Et puis un évènement a accéléré la décision, ma fille ainée a une copine qui est aussi notre voisine et qui lui mène une vie infernale, elle est très déstabilisante pour ma fille, elle veut tout le temps l'inviter à dormir, à déjeuner, elle veut être avec ma fille en permanence, lui ramène des cadeaux des vacances, lui envoie toujours des cartes postales. Jusqu'au CP, ça se passait bien. Mais depuis un an, cette petite fille a affirmé davantage son caractère, elle est de plus en plus dominatrice, quand l'une de ses copines ne veut pas la suivre, elle la met à l'écart et monte les autres contre elle et les met de son côté. Quand ça tombe sur ma fille, elle en souffre beaucoup, elle va bien jouer avec d'autres enfants mais ça la perturbe. A la maison elle parle énormément de cette copine, c'est presque une fixation, pendant les vacances, elle faisait un blocage sur cette fille, sur ce qu'elle allait encore endurer comme mise à l'écart. J'ai essayé de démêler le problème mais hélas c'est son caractère de dominer les autres et impossible d'empêcher les autres de la suivre.
Je ressens la peine de ma fille, elle s'est mise à me demander à changer d'école.
En même temps je sais que ma fille est une très grande sensible, qu'elle capte toutes mes angoisses et comprend absolument tout. N'aurait-elle pas compris que j'avais envie de la changer d'école et que j'attends le moindre prétexte pour prendre ma décision au lieu de la repousser? Ca serait bien possible qu'elle me fournisse un alibi idéal. Elle m'aime tellement et veut tellement me faire plaisir. Mais je pense quand même par son comportement qu'elle souffre de cette situation. Elle a fait presque des crises de nerf avant que j'arrive à lui faire sortir la raison de son comportement, elle s'en prenait à nous, à tout le monde et en fait ça réflétait seulement un mal-être, sa relation avec cette copine.
Et effectivement, j'étais bien contente de pouvoir décider de les changer d'école pour cette raison en invoquant les autres, je sais que mon mari préfèrerait aussi qu'elles soient dans cette institution.
J'ai commencé le processus d'inscription et comme je n'en parlais pas, c'est mon chum qui s'est jeté à l'eau "Et comment je fais si je suis tout seul ?"
Je l'aime de poser cette question, j'aime son sens des responsabilités, je suis rassurée pour mes filles, pour leur avenir.
De toute façon, il n'existe que trois solutions :

  • soit il rencontre le directeur et demande une réduction des frais compte tenu de la situation particulière dans laquelle il se retrouvera. C'est un établissement catholique, je ne les vois pas mettre à la porte deux petites filles venant de perdre leur maman pour raison financière. Je suis sure qu'ils ont plein de donateurs.
  • soit ça arrive dans longtemps, nos charges auront diminué, appartement payé, salaire plus élevé et il y arrivera.
  • soit aucune solution financière envisageable, il les déscolarise et les remet en public, et d'ici-là j'espère que ce ne seront plus des écolières.

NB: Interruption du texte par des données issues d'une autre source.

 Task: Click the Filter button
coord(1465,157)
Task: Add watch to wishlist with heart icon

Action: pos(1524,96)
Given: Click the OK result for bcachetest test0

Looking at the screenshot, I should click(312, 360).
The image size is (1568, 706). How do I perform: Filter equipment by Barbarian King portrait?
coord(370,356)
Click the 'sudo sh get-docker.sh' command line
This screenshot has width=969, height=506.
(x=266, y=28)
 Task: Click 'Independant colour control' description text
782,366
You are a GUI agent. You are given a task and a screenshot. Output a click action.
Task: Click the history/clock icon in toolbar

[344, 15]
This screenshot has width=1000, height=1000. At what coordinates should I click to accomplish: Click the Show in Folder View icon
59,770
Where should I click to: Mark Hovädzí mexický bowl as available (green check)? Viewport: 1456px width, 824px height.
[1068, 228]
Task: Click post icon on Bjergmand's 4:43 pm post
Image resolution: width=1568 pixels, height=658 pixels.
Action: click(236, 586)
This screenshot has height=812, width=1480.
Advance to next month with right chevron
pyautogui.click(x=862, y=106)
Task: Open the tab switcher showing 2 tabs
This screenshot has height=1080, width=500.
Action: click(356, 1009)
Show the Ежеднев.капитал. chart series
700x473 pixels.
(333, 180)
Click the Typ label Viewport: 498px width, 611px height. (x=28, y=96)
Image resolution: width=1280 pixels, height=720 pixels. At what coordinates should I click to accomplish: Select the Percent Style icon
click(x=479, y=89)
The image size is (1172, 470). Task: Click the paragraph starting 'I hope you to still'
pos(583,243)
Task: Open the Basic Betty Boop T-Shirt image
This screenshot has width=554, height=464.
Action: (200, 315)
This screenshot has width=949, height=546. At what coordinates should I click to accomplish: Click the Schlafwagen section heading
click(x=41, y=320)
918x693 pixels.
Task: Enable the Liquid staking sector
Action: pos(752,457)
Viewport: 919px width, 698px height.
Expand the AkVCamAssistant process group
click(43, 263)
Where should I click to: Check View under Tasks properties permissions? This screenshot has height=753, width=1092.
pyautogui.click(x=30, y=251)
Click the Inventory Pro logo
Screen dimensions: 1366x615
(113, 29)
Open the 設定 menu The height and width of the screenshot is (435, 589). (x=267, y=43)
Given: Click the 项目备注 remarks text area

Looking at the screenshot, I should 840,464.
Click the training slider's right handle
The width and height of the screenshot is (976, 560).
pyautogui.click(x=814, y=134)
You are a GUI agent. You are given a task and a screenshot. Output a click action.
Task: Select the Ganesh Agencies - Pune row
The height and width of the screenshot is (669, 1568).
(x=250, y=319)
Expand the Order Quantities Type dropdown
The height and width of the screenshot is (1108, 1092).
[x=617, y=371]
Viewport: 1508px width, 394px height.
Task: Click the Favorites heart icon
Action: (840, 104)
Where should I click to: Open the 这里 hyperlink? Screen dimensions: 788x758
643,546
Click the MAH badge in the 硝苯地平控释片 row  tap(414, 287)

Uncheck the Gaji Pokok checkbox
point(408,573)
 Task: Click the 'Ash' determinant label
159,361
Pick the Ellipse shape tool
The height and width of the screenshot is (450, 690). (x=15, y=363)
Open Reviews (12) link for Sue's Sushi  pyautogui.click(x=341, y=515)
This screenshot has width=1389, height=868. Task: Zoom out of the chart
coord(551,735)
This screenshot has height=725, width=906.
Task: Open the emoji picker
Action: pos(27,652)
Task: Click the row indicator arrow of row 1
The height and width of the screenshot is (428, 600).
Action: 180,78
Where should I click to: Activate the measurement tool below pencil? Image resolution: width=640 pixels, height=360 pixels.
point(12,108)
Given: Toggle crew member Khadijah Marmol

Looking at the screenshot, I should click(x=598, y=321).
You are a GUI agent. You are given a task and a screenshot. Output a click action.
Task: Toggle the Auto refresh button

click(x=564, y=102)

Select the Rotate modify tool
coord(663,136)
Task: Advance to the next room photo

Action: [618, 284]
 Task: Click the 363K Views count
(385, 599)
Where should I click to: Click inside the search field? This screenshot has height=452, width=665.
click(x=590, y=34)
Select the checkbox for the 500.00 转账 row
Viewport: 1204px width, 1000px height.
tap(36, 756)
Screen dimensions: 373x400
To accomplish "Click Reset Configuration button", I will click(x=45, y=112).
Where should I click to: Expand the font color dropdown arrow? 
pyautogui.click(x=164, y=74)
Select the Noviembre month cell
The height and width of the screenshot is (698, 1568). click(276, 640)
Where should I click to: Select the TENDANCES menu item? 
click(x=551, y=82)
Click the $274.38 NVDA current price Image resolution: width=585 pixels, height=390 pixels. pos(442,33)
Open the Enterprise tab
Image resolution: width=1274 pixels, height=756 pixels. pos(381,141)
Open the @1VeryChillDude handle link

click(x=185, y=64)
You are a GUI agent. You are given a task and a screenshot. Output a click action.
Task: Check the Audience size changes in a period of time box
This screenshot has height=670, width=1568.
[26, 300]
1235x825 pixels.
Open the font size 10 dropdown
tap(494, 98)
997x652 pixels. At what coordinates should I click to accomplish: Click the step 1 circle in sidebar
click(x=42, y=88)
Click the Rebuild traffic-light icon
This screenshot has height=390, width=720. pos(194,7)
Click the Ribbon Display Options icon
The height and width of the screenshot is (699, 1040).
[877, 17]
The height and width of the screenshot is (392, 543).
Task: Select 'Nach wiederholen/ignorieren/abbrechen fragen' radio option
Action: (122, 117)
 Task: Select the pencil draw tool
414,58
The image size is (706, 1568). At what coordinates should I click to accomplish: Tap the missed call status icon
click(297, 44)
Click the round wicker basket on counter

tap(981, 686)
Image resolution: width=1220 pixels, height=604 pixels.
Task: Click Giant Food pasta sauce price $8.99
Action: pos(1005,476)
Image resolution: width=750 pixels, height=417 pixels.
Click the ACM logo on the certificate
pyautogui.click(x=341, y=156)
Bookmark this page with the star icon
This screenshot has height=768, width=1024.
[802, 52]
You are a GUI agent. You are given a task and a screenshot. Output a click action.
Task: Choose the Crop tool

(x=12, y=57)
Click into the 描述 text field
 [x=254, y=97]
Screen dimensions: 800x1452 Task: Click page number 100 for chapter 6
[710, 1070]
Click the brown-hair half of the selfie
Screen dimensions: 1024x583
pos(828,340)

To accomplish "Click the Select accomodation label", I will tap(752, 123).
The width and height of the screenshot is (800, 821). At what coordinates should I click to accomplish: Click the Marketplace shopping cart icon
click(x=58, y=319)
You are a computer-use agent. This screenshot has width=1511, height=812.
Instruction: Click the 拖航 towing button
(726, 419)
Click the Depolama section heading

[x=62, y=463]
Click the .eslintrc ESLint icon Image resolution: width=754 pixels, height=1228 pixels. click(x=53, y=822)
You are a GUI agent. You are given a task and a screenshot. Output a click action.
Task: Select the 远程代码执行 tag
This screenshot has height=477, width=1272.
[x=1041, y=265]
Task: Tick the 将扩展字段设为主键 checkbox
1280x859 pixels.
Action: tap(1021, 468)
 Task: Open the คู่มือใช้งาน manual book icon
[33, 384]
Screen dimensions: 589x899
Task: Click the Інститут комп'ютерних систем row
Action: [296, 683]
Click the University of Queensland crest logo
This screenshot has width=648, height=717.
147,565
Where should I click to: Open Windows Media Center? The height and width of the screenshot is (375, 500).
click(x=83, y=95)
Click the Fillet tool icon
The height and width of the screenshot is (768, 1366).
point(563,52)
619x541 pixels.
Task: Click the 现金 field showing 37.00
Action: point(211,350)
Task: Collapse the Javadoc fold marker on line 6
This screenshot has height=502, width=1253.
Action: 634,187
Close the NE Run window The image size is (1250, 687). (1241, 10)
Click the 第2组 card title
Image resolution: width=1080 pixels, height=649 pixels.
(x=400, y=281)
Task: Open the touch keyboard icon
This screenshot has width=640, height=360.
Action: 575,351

On en a parlé, un boulet de moins que je me trimbale toute seule. Et justement pendant que je tapais ce post, la directrice des écoles m'a rappelée sur mon portable pour me rencontrer la semaine prochaine en vue de l'inscription des filles dans son institution. Il y a plusieurs étapes, il ne suffit pas de payer, loin de là...

Alea Jacta Est... 
(pour les non latinistes : le sort en est jeté, ça doit être la seule phrase qu'il me reste de mes deux ans de latin!!!)